Kassenbon-Vergleich löst Empörung aus

Donnerstag, 17. Oktober 2024 | 11:25 Uhr

Von: luk

Bozen – Können ein Cappuccino und zwei kleine Süßspeisen den Tag verhageln? In diesem Fall schon: Ein Facebook-Post des ehemaligen Bozner Gemeinderats Enrico Lillo löste nämlich eine Welle der Empörung und hitzige Diskussionen aus. Er legt damit den Finger in eine Wunde, die immer größer zu werden scheint und wirft zeitgleich viele Fragen auf.

Im Zentrum steht die Gegenüberstellung zweier Kassabons mit dem ungefähr gleichen Warenwert – einer stammt aus Apulien, der andere aus Bozen. Der große Unterschied fällt “unterm Strich” auf: Während im Salento 6,80 Euro fällig wurden, musste Lillo im Bozner Stadtzentrum 14,40 Euro dafür bezahlen.

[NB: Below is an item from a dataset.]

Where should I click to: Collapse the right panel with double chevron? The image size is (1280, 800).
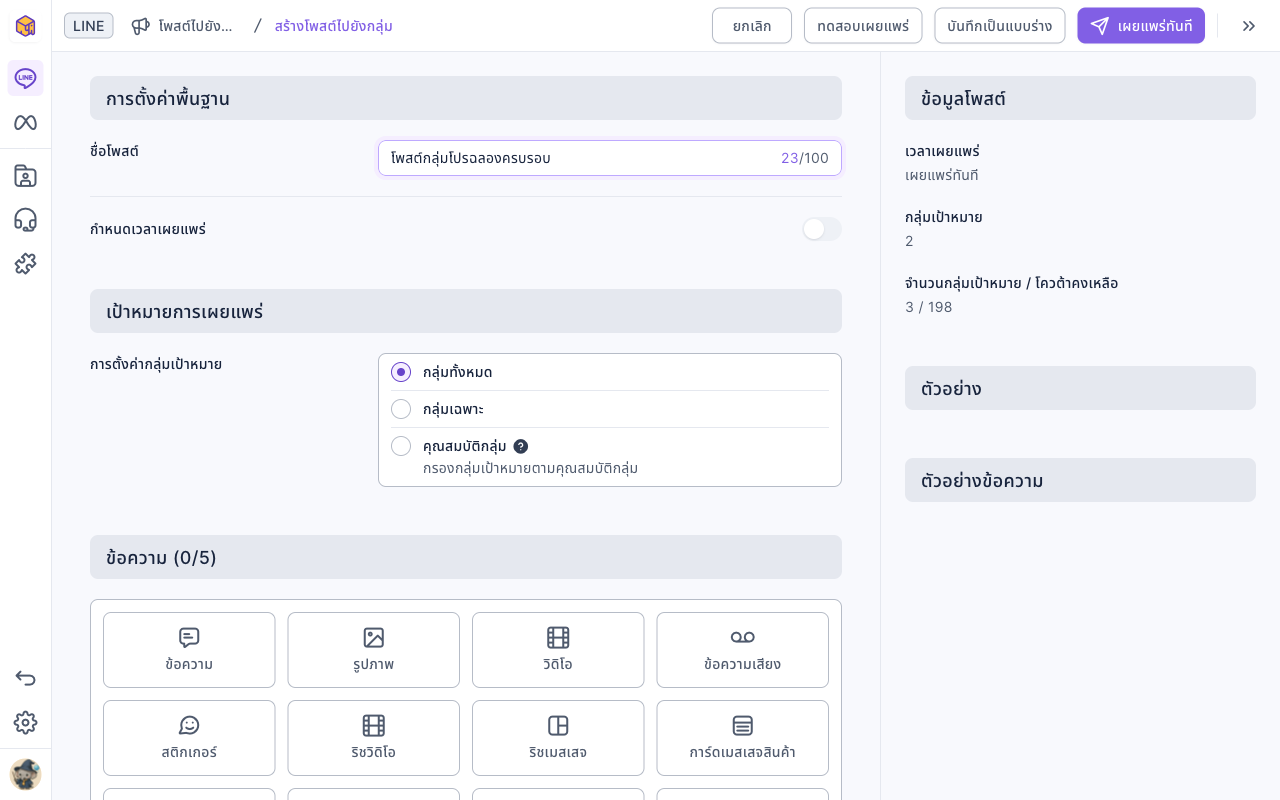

Der Facebook-Eintrag zog in kürzester Zeit hunderte Kommentare nach sich und entfachte eine breite Diskussion über die stark gestiegenen Preise in Bozen. „Es geht nicht nur um den Unterschied zwischen Bozen und anderen Städten, sondern um die Kluft zwischen dem Zentrum und den Randbezirken“, kommentierte ein Nutzer. Tatsächlich sind die Preise im Stadtzentrum weitaus höher: Während ein Kaffee in der Innenstadt bis zu zwei Euro kostet, zahlt man in den anderen Vierteln maximal 1,30 Euro.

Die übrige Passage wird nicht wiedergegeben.